D社株式72,400千円当社は D社議決権の 35% を所有している。(注2)
E社株式39,000千円当社は E社議決権の 28% を所有している。(注3)
F社株式26,500千円当社は F社議決権の 22% を所有している。
G社株式17,300千円当社は G社議決権の 12% を所有している。(注4)

(注1) 当社と緊密な関係がある者(当社の役員)が B社議決権の 9% を所有している。
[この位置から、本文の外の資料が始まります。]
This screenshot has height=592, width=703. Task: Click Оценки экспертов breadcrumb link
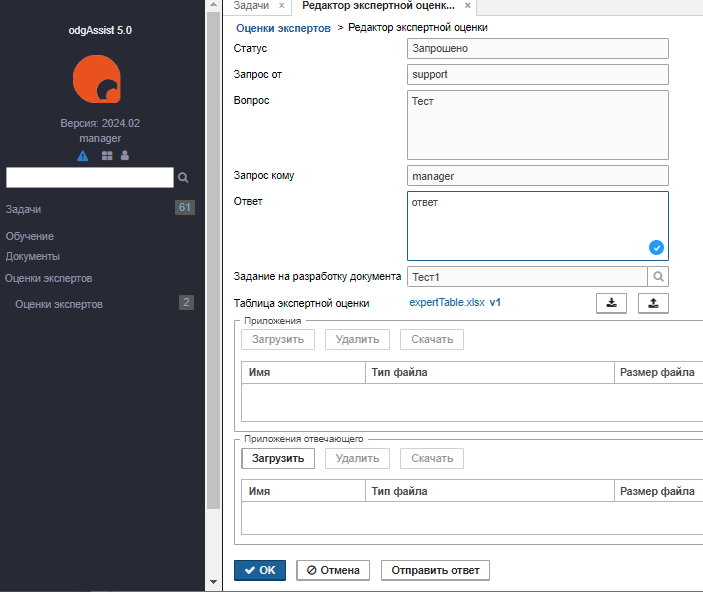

また、当社は B社へ重要な取引信用を供与している。
(注2) D社の取締役会の構成員の過半数を、当社が推薦した役員が占めている。
(注3) A社は E社議決権の 22% を所有している。
(注4) 当社は G社へ重要な技術支援を提供している。

解答・解説

  1. A社株式 — 子会社株式
    • 当社がA社議決権の過半数(55%)を直接保有しているため。
  2. B社株式 — 関連会社株式
    • 当社の直接保有は 18%(20%未満)だが、(注1)より、当社の役員がB社議決権の 9% を保有、かつ当社がB社へ重要な取引信用(重要な融資)を行っている。
    • 役員の保有や重要な融資により 重要な影響(significant influence) が認められるため 関連会社(associate) と判断。
  3. C社株式 — どちらにも該当しない
    • 当社の直接保有は 8%のみのため。
  4. D社株式 — 子会社株式
    • 当社直接保有 35%(単純には20〜50%の範囲)。しかし注記:(注2) D社取締役会の過半数を当社が推薦した役員が占めている(実質的支配)。
    • 取締役会支配により実質的に意思決定を支配しているため 子会社 と扱う。
  5. E社株式 — 39,000 千円
    • 当社直接保有 28%(通常は関連会社に該当する範囲)。しかし注記:(注3) A社(当社の子会社)が E社議決権の 22% を保有。
    • 当社はA社を支配(A社は子会社)しているため、グループの議決権合計 = 当社(28%) + A社(22%) = 50%
    • この合計保有により当社グループがE社の意思決定に支配的な影響力を持つと判断し、子会社 と扱う(※上で述べた前提に基づく)。
  6. F社株式 — 26,500 千円
    • 当社直接保有 22%。直接保有が20%超であり、特に他に支配を示す事情もないため 関連会社(associate) と判断。
  7. G社株式 — 17,300 千円
    • 当社直接保有 12%(単独では少数)。しかし注記:(注4) 当社がG社に対して重要な技術提供をしている。
    • 技術提供という依存関係によりG社は当社からの重要な影響を受ける可能性が高く、関連会社(associate) と判断。